Diagnostic for HOLD-on-spread cases:

  • Spread max - min > 0.005 with all PLCC ≥ 0.95: seeds are stable individually but disagree per-fold. Most likely cause: one fold (almost always Seeking_25fps) has a seed-dependent optimum. Remediation: re-seed (cheap), or enable bootstrap to raise inter-seed diversity in a controlled way.
  • Spread max - min > 0.005 with some PLCC < 0.95: one or more seeds are individually under-fit. Remediation: increase epochs (200 → 400 — note: do not lower the per-seed gate threshold; per the no-test-weakening rule fix the implementation, not the gate).
  • Spread ≤ 0.005 but mean < 0.95: tight ensemble agreement on a poor fit. Most likely a corpus regression. Re-derive the Phase A canonical-6 features and confirm against the deterministic v2 baseline first — Research-0067 §Reproducer.

Summary

The harness ADR-0309 ships requires no new corpus; the local 9-source Netflix Public Dataset is sufficient. The 9-fold LOSO ordering and the 200-epoch / 5e-4 / 1e-5 hyperparameters are inherited from ADR-0291 / ADR-0303 and should be held uniform across seeds — diversity comes from RNG seed alone, not hyperparameter spread.
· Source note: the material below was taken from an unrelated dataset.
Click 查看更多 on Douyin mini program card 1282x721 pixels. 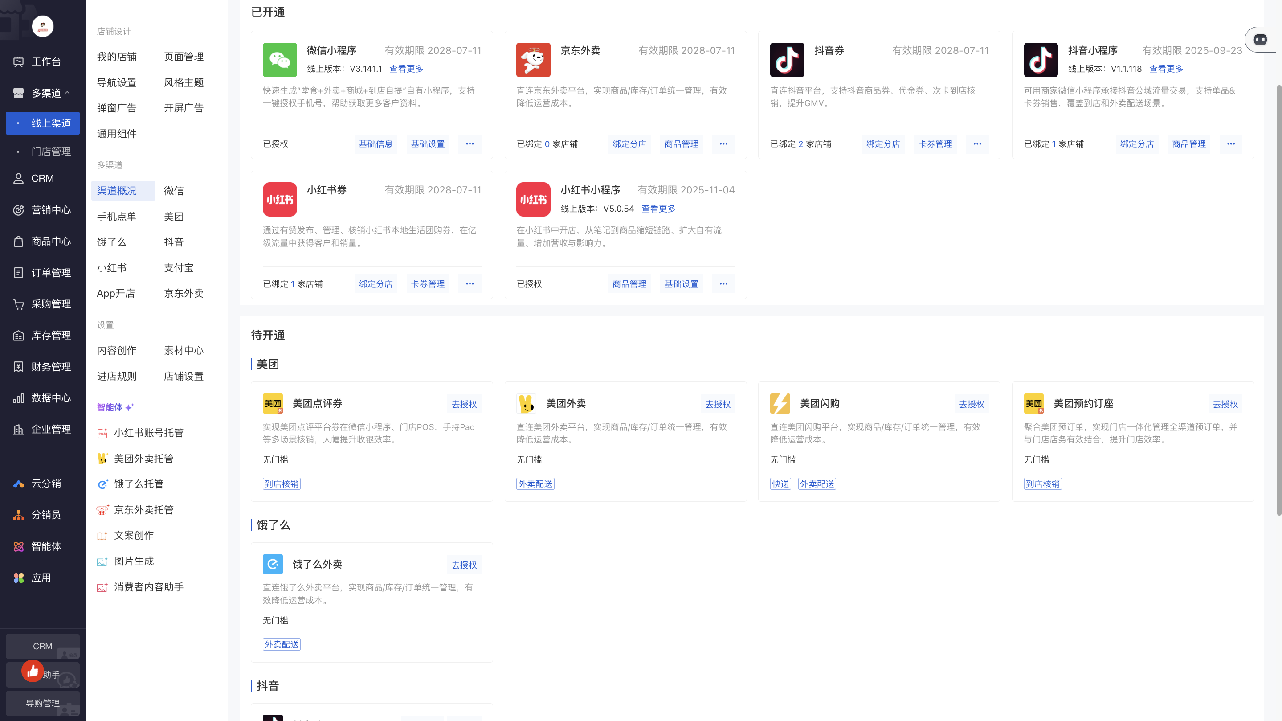(x=1166, y=69)
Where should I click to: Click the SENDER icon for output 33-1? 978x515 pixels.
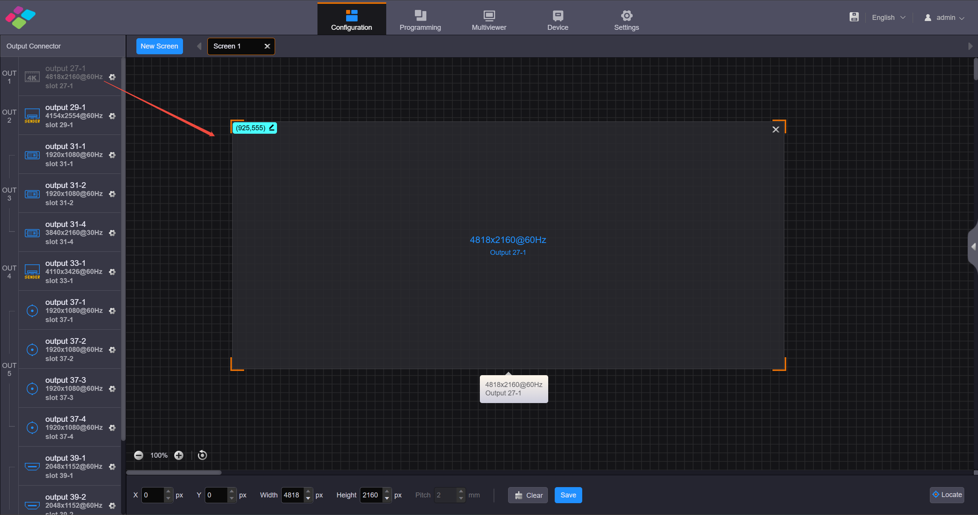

Watch the Seeking_25fps fold for the dominant failure mode if the gate's max - min ≤ 0.005 ever fires.

References

  • Lakshminarayanan, B., Pritzel, A., Blundell, C. (2017). Simple and Scalable Predictive Uncertainty Estimation using Deep Ensembles. NIPS 2017.
  • Research-0067 — deterministic v2 LOSO baseline (per-fold PLCC table inherited above).
  • Research-0075 — parent: ensemble theory + conformal calibration sketch + the max - min ≤ 0.005 derivation.
  • ADR-0303 — gate definition consumed by this digest.
  • ADR-0309 — the harness ADR this digest accompanies.